“I just love too much.” It’s a phrase I hear on a regular basis. Whether in romantic relationships, parents to adult children, or friendships, one party is hurting over an aspect of the relationship and their self-diagnosis for the pain is too much love.
It’s well-intended. Sincere. And wrong.
Moderation is the key to everything, but love. Too much rain can kill a crop. Too much food hurts our health. Too much of anything hinders vitality. But love is the exception. (See: Are You Being Used and Not Loved?)
Loving others doesn’t hurt us. It can’t occur in damaging abundance. We can’t love too much.
So why do some believe the source of their sorrow is too much love? It’s because not everything we believe to be love is love. The truth is, when you think you love too much, you might not be loving at all.
“Loving too much” is often code language for not loving at all. True love is about the other person. We choose to do what’s in the best interest of the other. When we say we love too much, what we are often saying is that we are hurt because others are not reciprocating our love. In actuality, we aren’t loving them to love them. We are loving them to get love in return. We aren’t loving them, we are using them.
4 Ways To Avoid Loving “Too Much”
While the real problem is never “too much” love, people are correct in recognizing that something is wrong. Rather than attempting to care less or love less, try this:
1. Admit the issue isn’t too much love. While it feels as though if you cared less things would be better, the problem isn’t excess love. Until the truth is recognized, we cannot improve. As long as we are blaming our ills on too much love, we will not be able to find the true solutions. (See: Love Doesn’t Always Feel Loving)

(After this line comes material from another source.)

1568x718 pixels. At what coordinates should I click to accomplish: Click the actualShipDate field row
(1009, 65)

2. Find your identity apart from other people. To love others well, we must understand who we are. Too often, we use love as a way to get what we cannot find for ourselves. If we are insecure, struggling to define ourselves, or in need, we attempt to love others hoping they will reciprocate that love. We think that being loved will give us meaning, value, and identity. But there is a problem. If we get our value from the love of another, what happens if that other chooses not to love us? Does that make us useless? If we are somebody if another loves us, are we nobodies if they choose to love someone else? Meaning, value, and identity may be strengthened through meaningful relationships but they are not ultimately sourced in relationships. We bring ourselves to relationships, we do not get ourselves from them. Love to give more than you love to get.

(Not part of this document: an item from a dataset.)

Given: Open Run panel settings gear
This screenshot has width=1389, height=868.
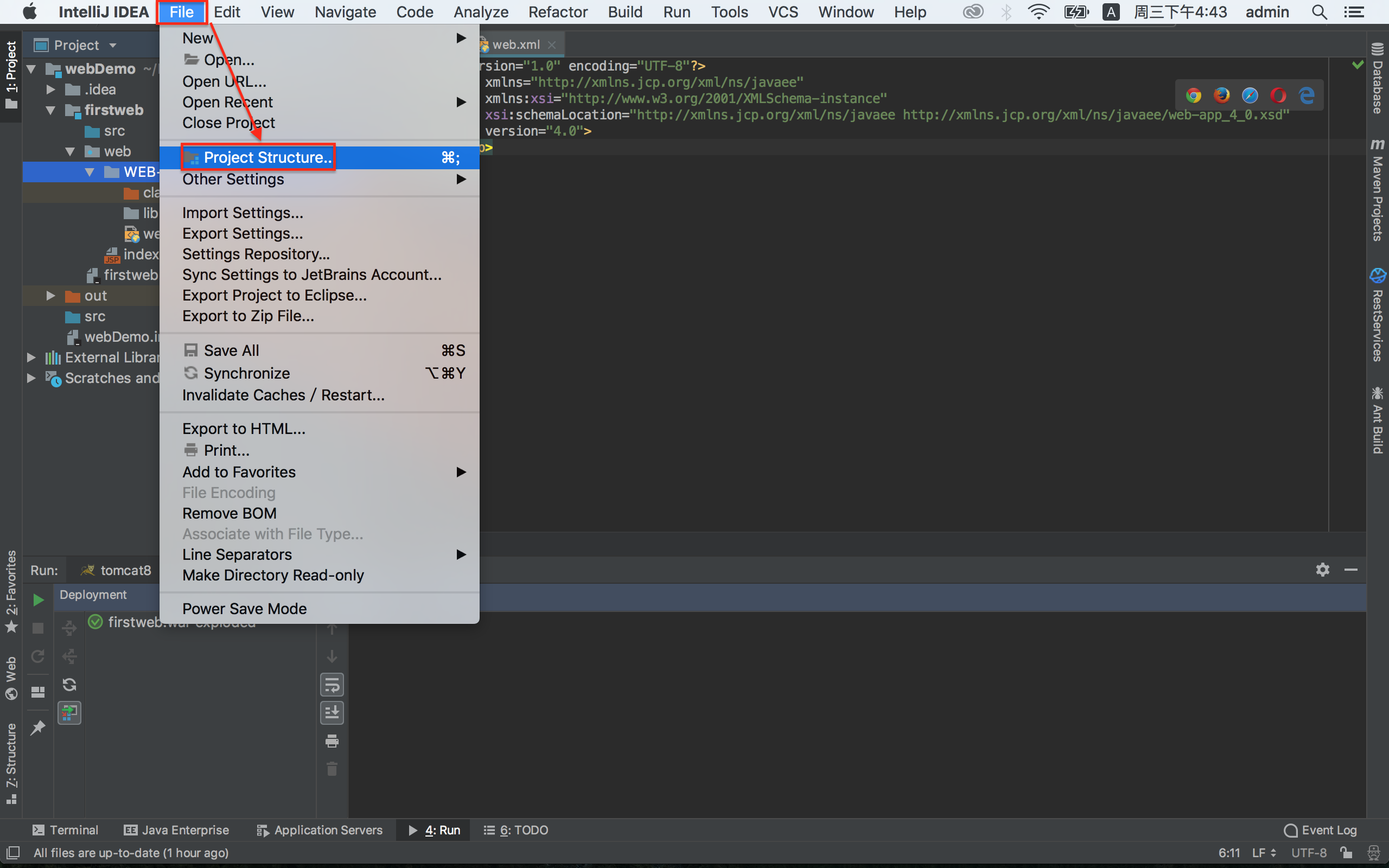Looking at the screenshot, I should pos(1322,570).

3. Draw strong boundaries. “Loving too much” is often a sign we are not drawing proper boundaries. Healthy relationships–romantic, parent/child, friendships, etc.–include clear boundaries between both parties. Me, you, and us are all necessary for a good relationship. In unhealthy connections, one or both parties lose their individual identity. They become fully defined by the relationship. This makes us fully dependent on the other. While some dependence is necessary, even healthy, too much dependence limits our ability to love. Strong boundaries remind us what defines us and what doesn’t. They reveal what we control and what we don’t. When a person has strong boundaries, they know what decisions are solely their’s to make and what decisions belong to another person. They can distinguish between their personal choices and the outcomes which are experienced.
4. Recognize that true love can hurt. When we care about others and they make bad choices, we sometimes hurt for them more than they hurt for themselves. That’s okay. When others are in the midst of addiction or thinking in a selfish way, they may not fully experience the pain on their choices. We might be able to feel it more than them. The sorrow is not evidence that we are doing wrong. It can be a sign that we are loving properly.

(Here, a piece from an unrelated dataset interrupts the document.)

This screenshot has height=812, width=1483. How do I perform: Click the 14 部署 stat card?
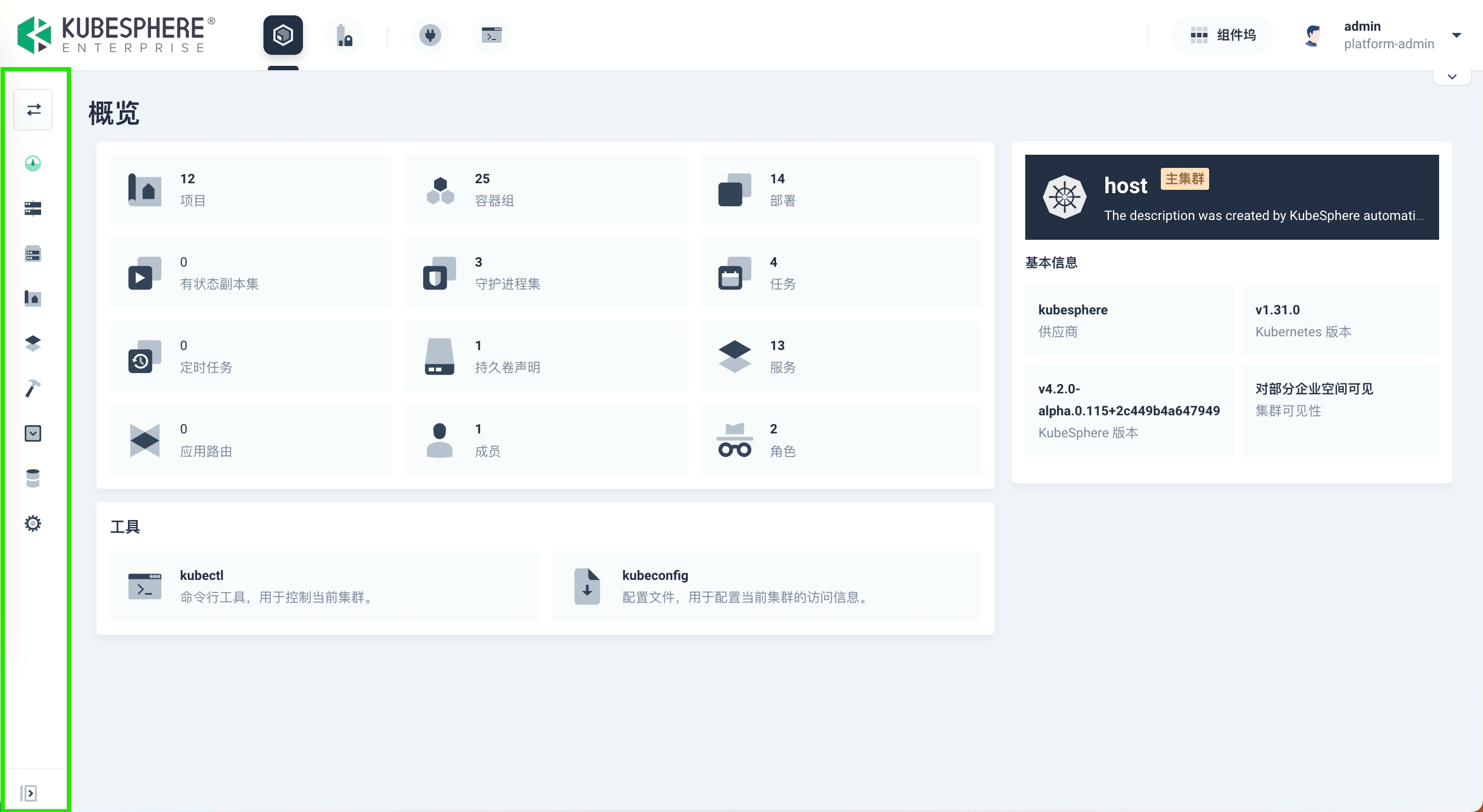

I’ve sat with many people–husbands, wives, moms, dads, friends, relatives–and watched them search for answers to their pain. Their heads shake, their eyes drift to the distance, and they say, “I guess I just love too much.” I know it feels that way. I don’t doubt their sincerity. They are right that something is wrong. But their conclusion is false. (See: 5 Signs He Doesn’t Love You)
Love properly, but don’t worry about loving too much. The former is so difficult, you never have to worry about the latter.